Layer 2 (link layer) uses 48-bit (6-byte) MAC addresses to uniquely identify each machine on the LAN. This is not to be confused with MACs (message authentication codes) from the crypto section. Usually it is clear from context which type of MAC we are referring to, although sometimes cryptographic MACs are called MICs (message integrity codes) when discussing networking. MAC addresses are usually written as 6 pairs of hex numbers, such as ca:fe:f0:0d:be:ef
. There is also a special MAC address, the broadcast address of ff:ff:ff:ff:ff:ff
, that says “send this message to everyone on the local network." You can think of MAC addresses as apartment numbers: they are used to uniquely identify people within one apartment complex, but are useless for uniquely identifying one person in the world. (Imagine sending a letter addressed to “Apartment 5.” This might work if you’re delivering letters within your own apartment complex, but how many Apartment 5s exist in the entire world?)

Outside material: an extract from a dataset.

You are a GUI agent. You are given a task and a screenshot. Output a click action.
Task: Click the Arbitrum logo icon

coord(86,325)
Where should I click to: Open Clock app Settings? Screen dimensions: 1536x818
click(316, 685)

Layer 3 (IP layer) uses 32-bit (4-byte) IP addresses to uniquely identify each machine globally. IP addresses are usually written as 4 integers between 0 and 255, such as 128.32.131.10
. Because the Internet has grown so quickly, the most recent version of the layer 3 protocol, IPv6, uses 128-bit IP addresses, which are written as 8 2-byte hex values separated by colons, such as cafe:f00d:d00d:1401:2414:1248:1281:8712
. However, for this class, you only need to know about IPv4, which uses 32-bit IP addresses.

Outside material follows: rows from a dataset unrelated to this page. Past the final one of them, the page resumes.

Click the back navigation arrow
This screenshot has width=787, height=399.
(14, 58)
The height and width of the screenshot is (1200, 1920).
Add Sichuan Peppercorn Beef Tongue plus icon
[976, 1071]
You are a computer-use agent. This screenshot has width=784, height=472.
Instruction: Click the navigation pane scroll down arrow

Higher layers are designed to allow each machine to have multiple processes communicating across the network. For example, your computer only has one IP address, but it may have multiple browser tabs and applications open that all want to communicate over the network. To distinguish each process, higher layers assign each process on a machine a unique 16-bit port number. You can think of port numbers as room numbers: they are used to uniquely identify one person in a building.
The source and destination addresses are contained in the header of a message. For example, the Layer 2 header contains MAC addresses, the Layer 3 header contains IP addresses, and higher layer headers will contain port numbers.

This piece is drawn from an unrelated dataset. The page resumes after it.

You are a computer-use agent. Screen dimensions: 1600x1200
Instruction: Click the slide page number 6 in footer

25.5. Packets vs. Connections
Notice that in the postal system example, the post office has no idea if you and your pen pal are having a conversation through letters. The Internet is the same: at the physical, link, and internetwork layers, there is no concept of a connection. A router at the link layer only needs to consider each individual packet and send it to its destination (or, in the case of a long-distance message, forward it to another router somewhere closer to the destination). At the lower layers, we call individual messages packets. Packets are usually limited to a fixed length.
In order to actually create a two-way connection, we rely on higher layers, which maintain a connection by breaking up longer messages into individual packets and sending them through the lower layer protocols. Higher-layer connections can also implement cryptographic protocols for additional security, as we’ll see in the TLS section.
Note that so far, the Internet design has not guaranteed any correctness or security. Packets can be corrupted in transit or even fail to send entirely. The IP (Internet Protocol) at layer 3 only guarantees best-effort delivery, and does not handle any errors. Instead, we rely on higher layers for correctness and security.
25.6. Network Adversaries
Network adversaries can be sorted into 3 general categories. They are, from weakest to strongest:
Off-path Adversaries: cannot read or modify any packets sent over the connection.
On-path Adversaries: can read, but not modify packets.
In-path Adversaries: can read, modify, and block packets. Also known as a man-in-the-middle.
Note that all adversaries can send packets of their own, including faking or spoofing the packet headers to appear like the message is coming from somebody else. This is often as simple as setting the “source" field on the packet header to somebody else’s address.